Render the material from its first line through the line containing "[x=11, y=62]" as a Markdown table with the columns Row and Material line. Number each row, leave out blank lines, and omit the pictures.

Word and element location material
....................

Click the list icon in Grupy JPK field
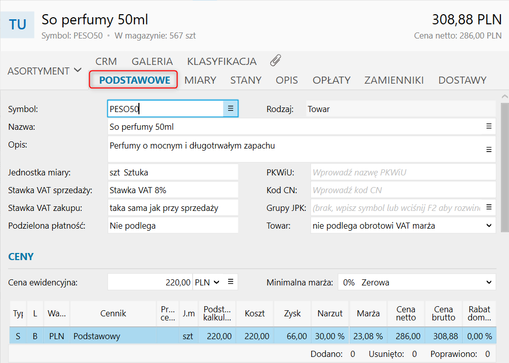Image resolution: width=509 pixels, height=363 pixels. pyautogui.click(x=489, y=207)
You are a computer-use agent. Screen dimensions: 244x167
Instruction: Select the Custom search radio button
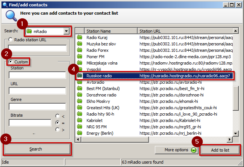[x=11, y=62]
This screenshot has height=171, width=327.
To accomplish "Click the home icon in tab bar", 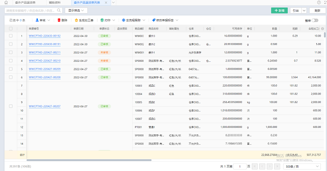I will pos(6,2).
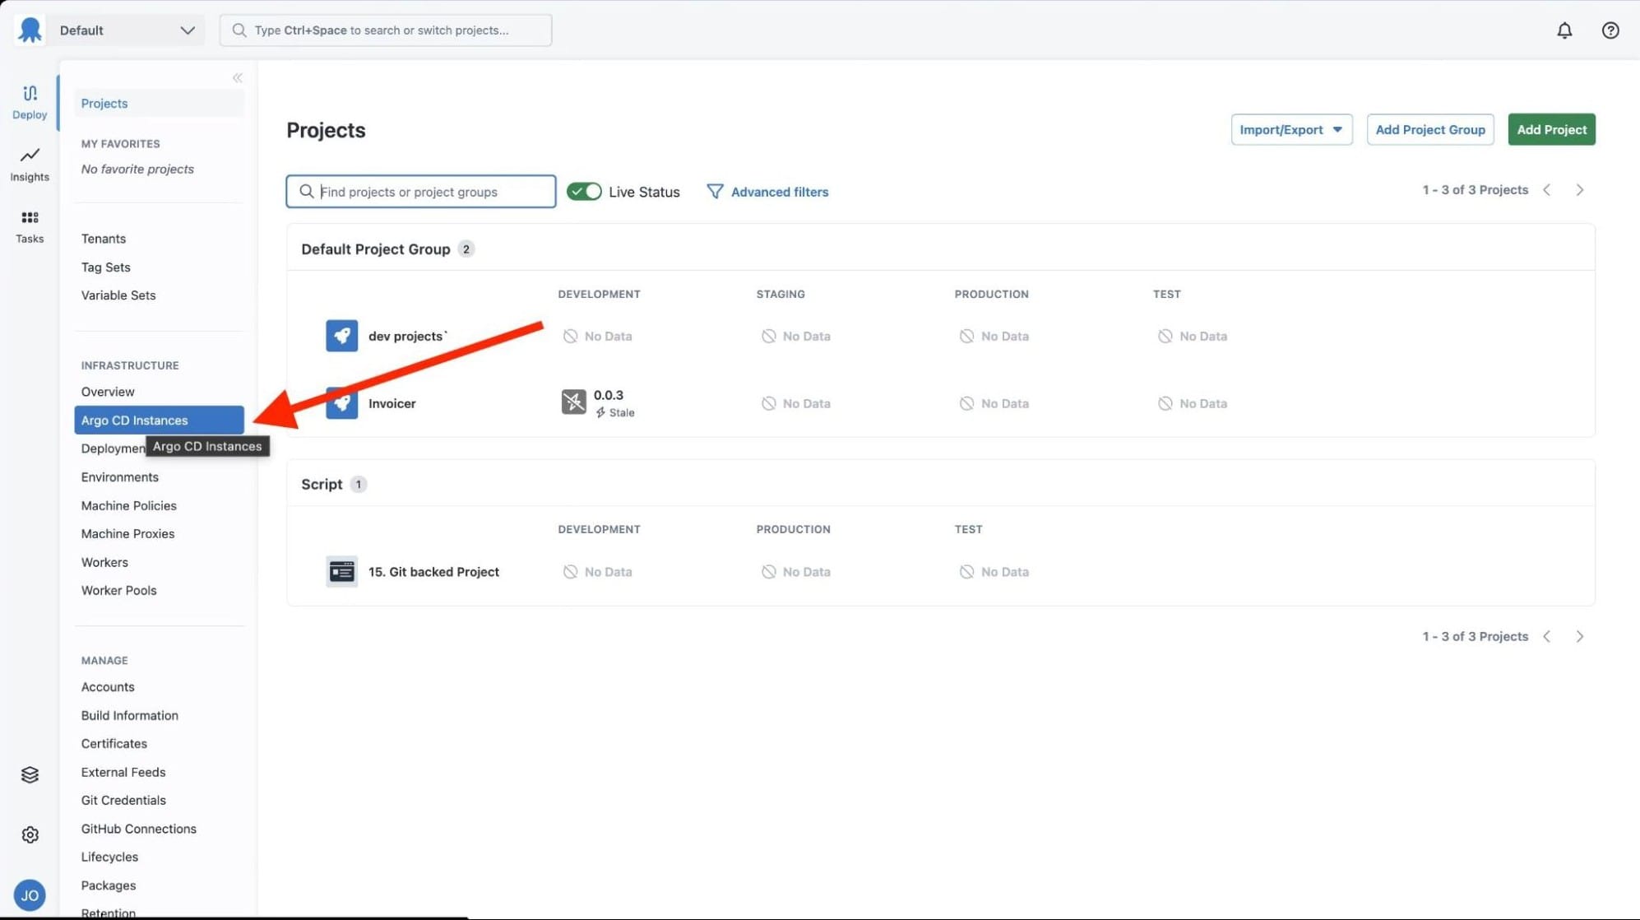
Task: Click the Octopus logo
Action: (x=30, y=30)
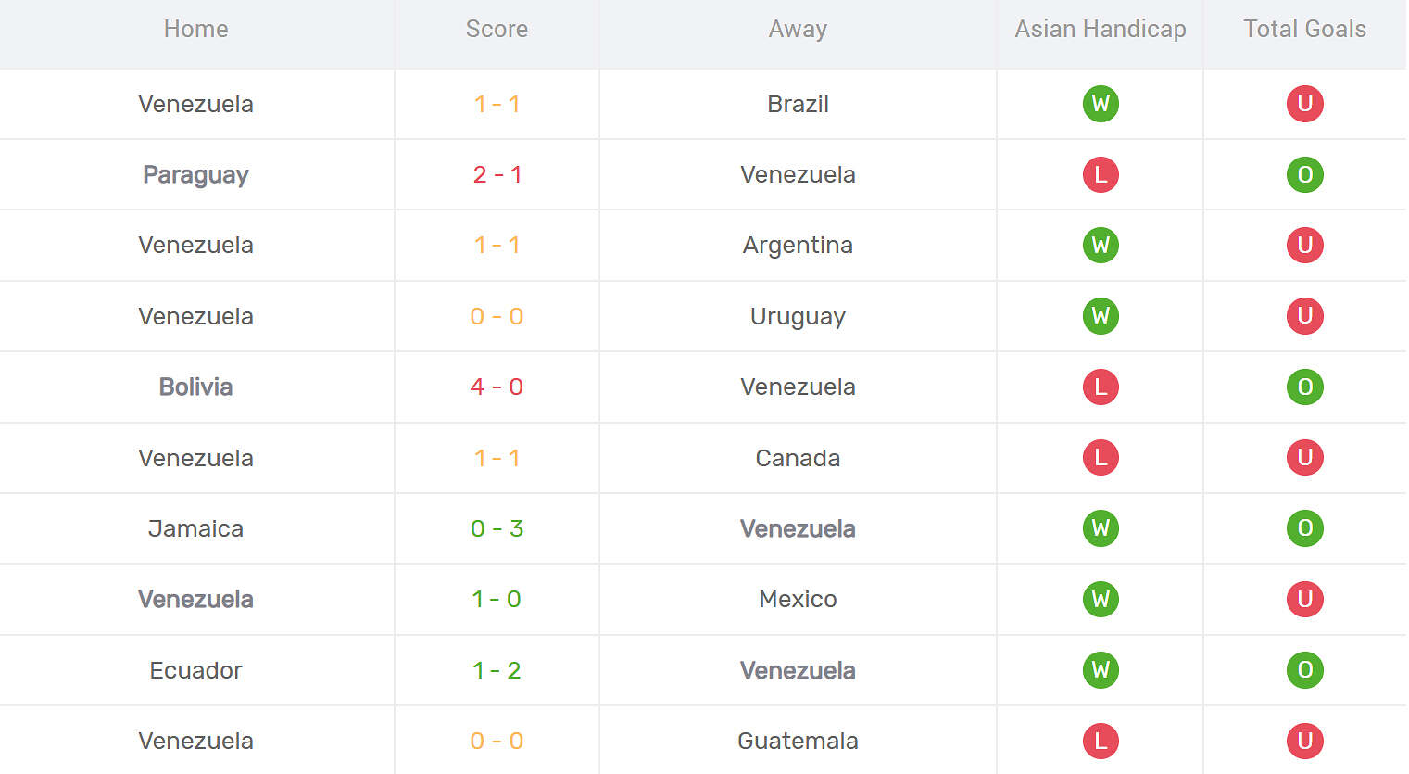Open the Bolivia team link
The height and width of the screenshot is (774, 1409).
coord(195,387)

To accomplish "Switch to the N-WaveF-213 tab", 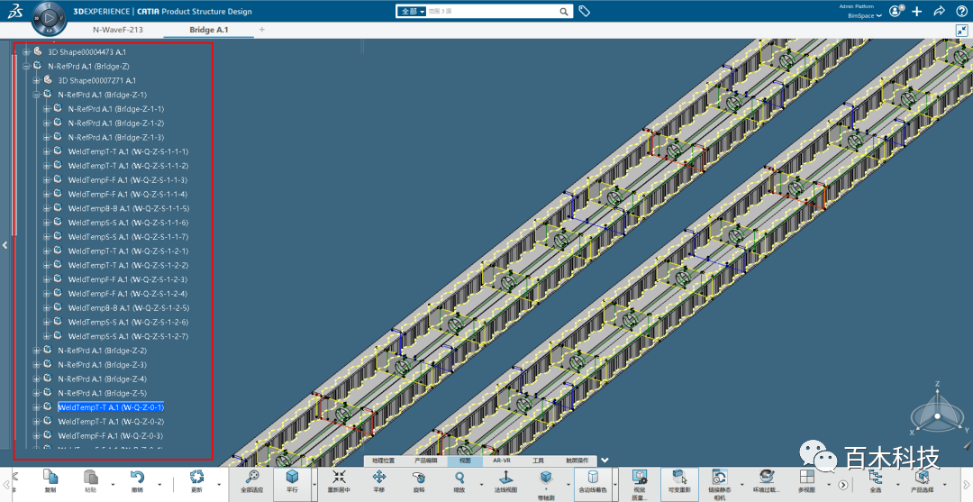I will (118, 30).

....................

## Solved exercise
| Row | Material line |
|---|---|
| 1 | Click the list icon in Grupy JPK field |
| 2 | Image resolution: width=509 pixels, height=363 pixels. pyautogui.click(x=489, y=207) |
| 3 | You are a computer-use agent. Screen dimensions: 244x167 |
| 4 | Instruction: Select the Custom search radio button |
| 5 | [x=11, y=62] |